The printing press destroyed our minds.

Television destroyed our minds.

Smartphones are destroying our minds.

And it's only a matter of time before AI destroys our minds.

I'm not saying I want to get rid of or stop any of it, only that the entire point of technology is to externalize something that was previously a function of our minds and bodies, theoretically freeing us up for "more important things." We no longer have to use our minds to memorize Homer because it's been written down and printed onto pages and bound into books . . . Where few of us ever read it. We no longer have to waste our time going out in public because we can bring "the public" into our homes. We no longer have to navigate our way around the world, look things up in the library, or write our own essays.

In his book Dirk Gently's Holistic Detective Agency, Douglas Adams conceived of the Electric Monk: "The Electric Monk was a labor-saving device, like a dishwasher or a video recorder. Dishwashers washed tedious dishes for you, thus saving you the bother of washing them yourself, video recorders watched tedious television for you, thus saving you the bother of looking at it yourself; Electric Monks believed things for you, thus saving you what was becoming an increasingly onerous task, that of believing all the things the world expected you to believe."

The real question isn't what technology is doing to us, but rather what we are going to do with our minds and bodies now that they are freed up to do other more important things. 

That's the cruel joke of it, of course. It typically only takes a generation for us to forget what things were like before our minds were destroyed because we fill up our minds and occupy our bodies with things that aren't really that important. Anthropologists estimate that our hunter-forager ancestors worked 20 hour weeks. They spent the rest of their time inventing things like dance, music, art, storytelling, community, and yes, technology. What they did with their free time is, in the words of Kurt Vonnegut, fart around. Today, the average American works more than twice that, and most of us aren't farting around at all in our free time, let alone inventing anything. We let our technology do our farting around for us as we scroll and veg out.

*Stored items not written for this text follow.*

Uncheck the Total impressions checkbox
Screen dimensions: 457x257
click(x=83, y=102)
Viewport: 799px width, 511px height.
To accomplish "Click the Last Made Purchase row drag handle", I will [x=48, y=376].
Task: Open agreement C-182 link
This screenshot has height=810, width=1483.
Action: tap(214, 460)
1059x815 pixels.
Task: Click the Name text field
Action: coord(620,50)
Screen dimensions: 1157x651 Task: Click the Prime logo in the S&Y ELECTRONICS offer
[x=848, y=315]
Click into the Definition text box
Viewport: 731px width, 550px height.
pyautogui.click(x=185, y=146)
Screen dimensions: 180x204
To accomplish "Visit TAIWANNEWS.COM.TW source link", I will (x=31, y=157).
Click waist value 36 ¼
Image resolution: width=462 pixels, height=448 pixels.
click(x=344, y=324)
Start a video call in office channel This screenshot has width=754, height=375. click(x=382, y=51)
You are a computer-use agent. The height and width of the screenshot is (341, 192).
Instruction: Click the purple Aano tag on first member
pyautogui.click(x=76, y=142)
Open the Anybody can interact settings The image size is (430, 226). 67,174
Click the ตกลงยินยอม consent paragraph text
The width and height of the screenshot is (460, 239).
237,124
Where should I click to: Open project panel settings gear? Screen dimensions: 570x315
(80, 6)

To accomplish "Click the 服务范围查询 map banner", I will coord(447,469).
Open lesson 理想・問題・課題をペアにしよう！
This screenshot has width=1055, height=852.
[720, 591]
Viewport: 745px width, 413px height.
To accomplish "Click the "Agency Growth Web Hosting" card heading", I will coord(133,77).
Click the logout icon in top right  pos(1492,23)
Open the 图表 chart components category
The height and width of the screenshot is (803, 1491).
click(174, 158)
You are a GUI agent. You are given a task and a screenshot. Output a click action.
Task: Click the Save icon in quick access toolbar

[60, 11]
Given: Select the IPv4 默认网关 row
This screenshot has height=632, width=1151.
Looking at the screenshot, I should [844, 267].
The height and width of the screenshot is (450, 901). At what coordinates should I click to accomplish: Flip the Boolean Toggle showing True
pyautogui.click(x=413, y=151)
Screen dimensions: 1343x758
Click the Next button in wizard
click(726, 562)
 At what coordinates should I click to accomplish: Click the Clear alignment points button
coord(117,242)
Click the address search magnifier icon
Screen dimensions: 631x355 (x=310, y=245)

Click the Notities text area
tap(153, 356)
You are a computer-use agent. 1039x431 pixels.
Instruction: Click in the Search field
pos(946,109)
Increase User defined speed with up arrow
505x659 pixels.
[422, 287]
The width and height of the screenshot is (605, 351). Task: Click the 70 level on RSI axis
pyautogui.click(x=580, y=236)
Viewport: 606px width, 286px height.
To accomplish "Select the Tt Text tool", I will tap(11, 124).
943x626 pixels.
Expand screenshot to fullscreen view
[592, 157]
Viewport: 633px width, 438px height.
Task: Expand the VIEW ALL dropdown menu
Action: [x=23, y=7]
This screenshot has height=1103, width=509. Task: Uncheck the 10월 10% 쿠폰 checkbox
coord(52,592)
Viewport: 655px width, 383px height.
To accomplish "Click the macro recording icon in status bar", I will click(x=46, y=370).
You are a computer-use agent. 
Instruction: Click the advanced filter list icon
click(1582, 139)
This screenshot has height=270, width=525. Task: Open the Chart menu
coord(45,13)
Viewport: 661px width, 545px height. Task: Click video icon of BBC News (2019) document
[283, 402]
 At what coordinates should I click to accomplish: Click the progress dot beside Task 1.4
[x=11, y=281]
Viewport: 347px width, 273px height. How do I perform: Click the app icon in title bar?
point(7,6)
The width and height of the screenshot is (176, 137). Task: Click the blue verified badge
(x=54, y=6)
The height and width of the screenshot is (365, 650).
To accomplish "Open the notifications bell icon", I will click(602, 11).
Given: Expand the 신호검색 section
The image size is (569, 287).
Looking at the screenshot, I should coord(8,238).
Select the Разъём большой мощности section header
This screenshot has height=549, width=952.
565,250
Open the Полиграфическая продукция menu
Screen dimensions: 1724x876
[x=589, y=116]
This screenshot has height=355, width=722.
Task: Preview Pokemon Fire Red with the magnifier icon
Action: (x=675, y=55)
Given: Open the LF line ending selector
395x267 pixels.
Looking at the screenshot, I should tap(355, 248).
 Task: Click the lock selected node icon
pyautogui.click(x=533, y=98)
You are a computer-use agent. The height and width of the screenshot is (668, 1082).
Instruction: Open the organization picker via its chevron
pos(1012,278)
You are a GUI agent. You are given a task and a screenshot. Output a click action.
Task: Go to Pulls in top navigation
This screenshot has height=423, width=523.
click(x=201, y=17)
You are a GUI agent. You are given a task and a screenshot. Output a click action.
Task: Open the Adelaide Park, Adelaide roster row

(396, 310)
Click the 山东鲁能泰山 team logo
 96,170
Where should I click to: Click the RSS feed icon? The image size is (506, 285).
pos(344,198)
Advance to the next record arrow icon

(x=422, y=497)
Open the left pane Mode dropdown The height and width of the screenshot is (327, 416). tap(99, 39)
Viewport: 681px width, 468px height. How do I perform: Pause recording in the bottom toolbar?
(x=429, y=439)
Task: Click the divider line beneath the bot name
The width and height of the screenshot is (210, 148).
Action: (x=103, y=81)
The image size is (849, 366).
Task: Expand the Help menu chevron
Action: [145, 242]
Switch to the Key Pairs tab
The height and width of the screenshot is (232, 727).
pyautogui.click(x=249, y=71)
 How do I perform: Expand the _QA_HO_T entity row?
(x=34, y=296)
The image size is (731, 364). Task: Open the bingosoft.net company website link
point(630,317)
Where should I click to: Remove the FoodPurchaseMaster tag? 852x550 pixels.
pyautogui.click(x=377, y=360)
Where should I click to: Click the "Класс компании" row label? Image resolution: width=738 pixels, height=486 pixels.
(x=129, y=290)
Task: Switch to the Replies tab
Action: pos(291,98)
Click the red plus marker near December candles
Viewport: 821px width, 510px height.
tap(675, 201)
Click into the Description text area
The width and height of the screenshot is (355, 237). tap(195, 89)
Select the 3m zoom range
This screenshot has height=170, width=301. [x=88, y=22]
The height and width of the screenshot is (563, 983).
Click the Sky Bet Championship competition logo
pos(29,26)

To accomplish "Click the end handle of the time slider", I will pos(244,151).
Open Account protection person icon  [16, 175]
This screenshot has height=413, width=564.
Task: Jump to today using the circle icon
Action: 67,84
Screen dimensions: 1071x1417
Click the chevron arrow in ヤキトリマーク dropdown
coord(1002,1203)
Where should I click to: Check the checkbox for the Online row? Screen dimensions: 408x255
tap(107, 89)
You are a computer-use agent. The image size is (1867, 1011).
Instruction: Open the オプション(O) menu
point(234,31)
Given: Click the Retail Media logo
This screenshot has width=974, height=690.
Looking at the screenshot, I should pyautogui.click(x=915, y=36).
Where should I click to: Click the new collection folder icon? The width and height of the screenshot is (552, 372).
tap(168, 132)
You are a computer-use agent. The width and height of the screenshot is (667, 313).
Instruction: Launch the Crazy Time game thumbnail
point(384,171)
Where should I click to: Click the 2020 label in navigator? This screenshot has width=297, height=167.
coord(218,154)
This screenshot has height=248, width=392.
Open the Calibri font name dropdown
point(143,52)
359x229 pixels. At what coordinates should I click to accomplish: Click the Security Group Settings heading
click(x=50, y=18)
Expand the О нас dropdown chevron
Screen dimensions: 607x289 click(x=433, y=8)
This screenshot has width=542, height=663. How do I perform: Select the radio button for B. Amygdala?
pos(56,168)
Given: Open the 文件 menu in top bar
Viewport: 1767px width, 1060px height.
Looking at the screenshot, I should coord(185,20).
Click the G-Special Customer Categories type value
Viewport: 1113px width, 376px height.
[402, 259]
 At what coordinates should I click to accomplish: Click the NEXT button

This is something those of us who work with young children see more clearly than the rest of the world. We spend our days with humans whose minds have not yet been destroyed by literacy, clocks, smartphones, or AI. They spend most of their time doing what comes most naturally to humans whose basic physical, social, and emotional needs are met, which is to say fart around by exploring, experimenting, discovering, and inventing. That's what play-based learning is all about and it's why most people simply can't grasp it: their minds are too far gone to comprehend the world in which our youngest citizens exist, a world without all those technologies that have usurped parts of the human mind.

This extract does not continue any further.